§ Directive
Find every line in the material that contains the word "will" and copy each of those lines out in full.
[start of Provided data]
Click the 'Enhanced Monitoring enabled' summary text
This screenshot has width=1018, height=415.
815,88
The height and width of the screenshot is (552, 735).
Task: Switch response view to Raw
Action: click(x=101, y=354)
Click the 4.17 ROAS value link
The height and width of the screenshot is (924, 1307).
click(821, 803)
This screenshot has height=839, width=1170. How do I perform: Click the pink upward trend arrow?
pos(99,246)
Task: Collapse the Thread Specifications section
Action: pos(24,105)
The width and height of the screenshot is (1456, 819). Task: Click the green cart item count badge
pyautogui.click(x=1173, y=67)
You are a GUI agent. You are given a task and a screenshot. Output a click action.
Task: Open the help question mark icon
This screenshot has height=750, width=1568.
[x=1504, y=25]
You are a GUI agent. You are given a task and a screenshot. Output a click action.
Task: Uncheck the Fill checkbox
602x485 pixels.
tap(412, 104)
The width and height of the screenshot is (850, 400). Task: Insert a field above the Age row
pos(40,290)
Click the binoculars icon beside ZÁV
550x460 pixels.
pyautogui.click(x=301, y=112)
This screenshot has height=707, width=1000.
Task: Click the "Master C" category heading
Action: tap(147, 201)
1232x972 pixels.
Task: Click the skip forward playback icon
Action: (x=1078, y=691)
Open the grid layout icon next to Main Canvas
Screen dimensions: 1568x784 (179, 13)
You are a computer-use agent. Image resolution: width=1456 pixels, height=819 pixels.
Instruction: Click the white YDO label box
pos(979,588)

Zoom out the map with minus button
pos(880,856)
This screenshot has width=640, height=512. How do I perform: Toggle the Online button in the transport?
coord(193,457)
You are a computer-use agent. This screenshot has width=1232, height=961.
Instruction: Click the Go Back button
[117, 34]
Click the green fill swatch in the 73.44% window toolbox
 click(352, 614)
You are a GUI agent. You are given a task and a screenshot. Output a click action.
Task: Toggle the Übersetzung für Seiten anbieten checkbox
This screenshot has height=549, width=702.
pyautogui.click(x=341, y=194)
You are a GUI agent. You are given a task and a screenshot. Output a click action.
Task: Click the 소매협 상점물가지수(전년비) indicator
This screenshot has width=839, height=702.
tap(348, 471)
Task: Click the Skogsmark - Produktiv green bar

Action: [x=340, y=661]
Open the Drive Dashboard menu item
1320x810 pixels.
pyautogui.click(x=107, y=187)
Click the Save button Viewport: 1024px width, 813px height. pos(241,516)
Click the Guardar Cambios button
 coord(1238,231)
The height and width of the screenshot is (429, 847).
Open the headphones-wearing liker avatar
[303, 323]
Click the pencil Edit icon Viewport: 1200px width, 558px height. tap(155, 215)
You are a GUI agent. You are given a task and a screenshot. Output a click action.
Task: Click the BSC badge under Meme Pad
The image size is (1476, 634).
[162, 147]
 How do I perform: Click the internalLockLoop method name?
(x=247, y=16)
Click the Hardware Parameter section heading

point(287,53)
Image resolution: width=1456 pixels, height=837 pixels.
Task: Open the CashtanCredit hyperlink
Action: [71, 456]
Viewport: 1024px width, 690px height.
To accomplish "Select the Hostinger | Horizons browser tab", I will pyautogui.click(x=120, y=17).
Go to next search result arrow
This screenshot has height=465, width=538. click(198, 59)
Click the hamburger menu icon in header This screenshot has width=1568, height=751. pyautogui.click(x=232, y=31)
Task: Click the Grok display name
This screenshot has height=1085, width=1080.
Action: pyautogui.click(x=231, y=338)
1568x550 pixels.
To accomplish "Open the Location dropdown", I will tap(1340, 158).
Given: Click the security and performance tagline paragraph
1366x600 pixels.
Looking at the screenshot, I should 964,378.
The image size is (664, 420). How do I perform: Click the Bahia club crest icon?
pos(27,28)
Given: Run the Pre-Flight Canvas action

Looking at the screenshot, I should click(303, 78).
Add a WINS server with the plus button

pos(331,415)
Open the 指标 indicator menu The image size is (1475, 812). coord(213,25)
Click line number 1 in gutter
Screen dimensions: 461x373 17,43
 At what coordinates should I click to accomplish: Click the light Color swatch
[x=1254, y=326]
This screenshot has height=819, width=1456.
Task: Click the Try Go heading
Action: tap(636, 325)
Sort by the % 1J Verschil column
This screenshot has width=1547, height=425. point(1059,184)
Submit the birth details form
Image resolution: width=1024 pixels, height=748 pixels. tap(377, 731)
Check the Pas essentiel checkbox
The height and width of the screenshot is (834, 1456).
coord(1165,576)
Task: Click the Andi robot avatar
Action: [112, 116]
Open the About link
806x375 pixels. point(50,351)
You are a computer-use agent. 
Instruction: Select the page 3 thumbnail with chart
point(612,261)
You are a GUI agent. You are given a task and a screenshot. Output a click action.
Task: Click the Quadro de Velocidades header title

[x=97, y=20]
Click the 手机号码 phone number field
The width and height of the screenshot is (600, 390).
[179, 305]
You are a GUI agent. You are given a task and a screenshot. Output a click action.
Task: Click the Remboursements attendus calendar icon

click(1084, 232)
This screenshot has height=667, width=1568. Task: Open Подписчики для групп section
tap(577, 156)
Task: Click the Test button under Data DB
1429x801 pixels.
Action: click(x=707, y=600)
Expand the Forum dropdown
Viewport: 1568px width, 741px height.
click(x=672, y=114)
[end of Provided data]
§ Problem solution
To accomplish "Select the Hostinger | Horizons browser tab", I will pyautogui.click(x=120, y=17).
To accomplish "Open the Location dropdown", I will tap(1340, 158).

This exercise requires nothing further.